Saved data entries
'''

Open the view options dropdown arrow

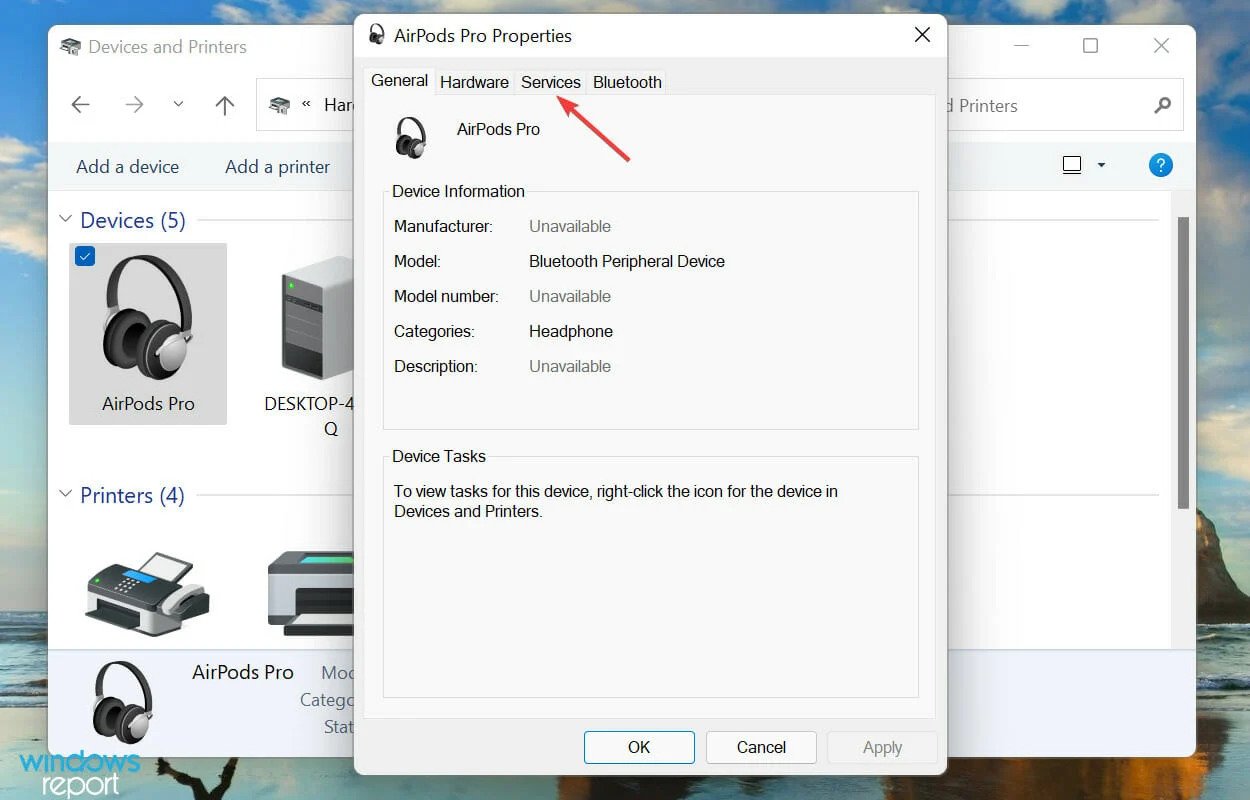[1101, 165]
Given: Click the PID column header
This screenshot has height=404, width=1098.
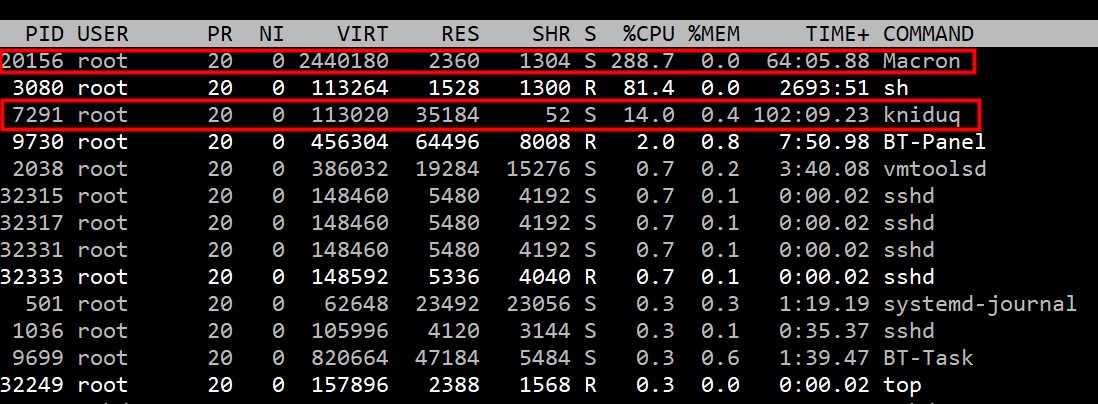Looking at the screenshot, I should pos(47,34).
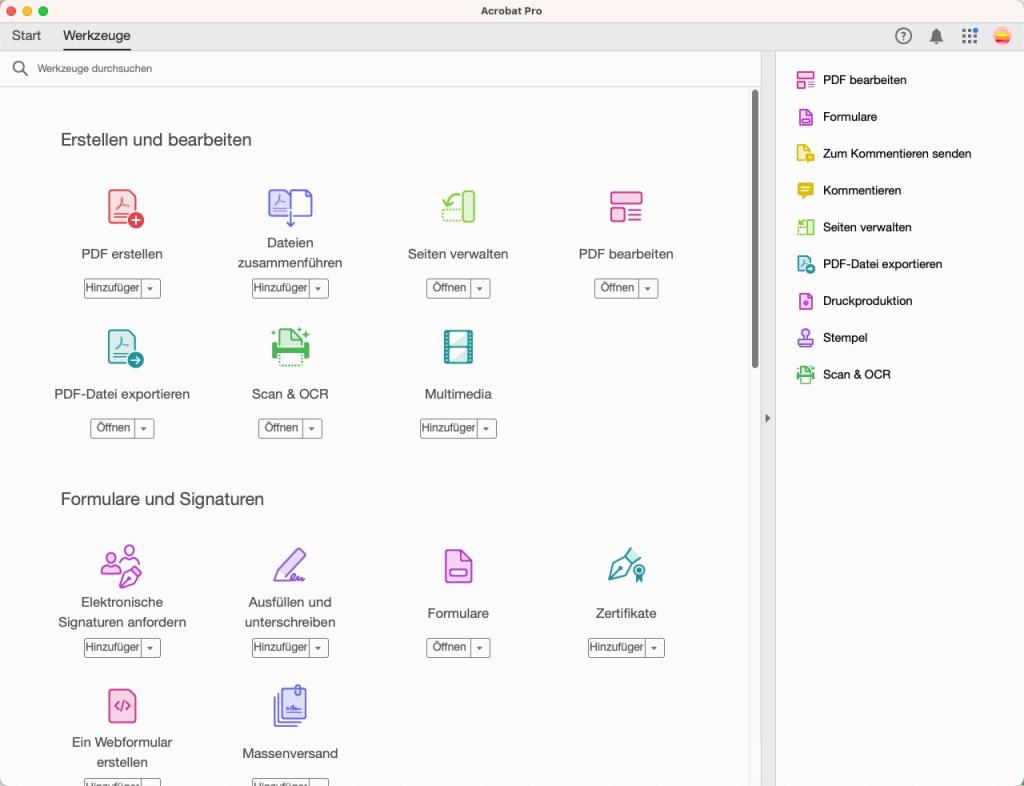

'''

Your instructions – What is needed is an exact output of the records above, with every picture left out.

Output of the exercise –
Open the view options dropdown arrow

[1101, 165]
Given: Click the PID column header
This screenshot has height=404, width=1098.
Looking at the screenshot, I should pos(47,34).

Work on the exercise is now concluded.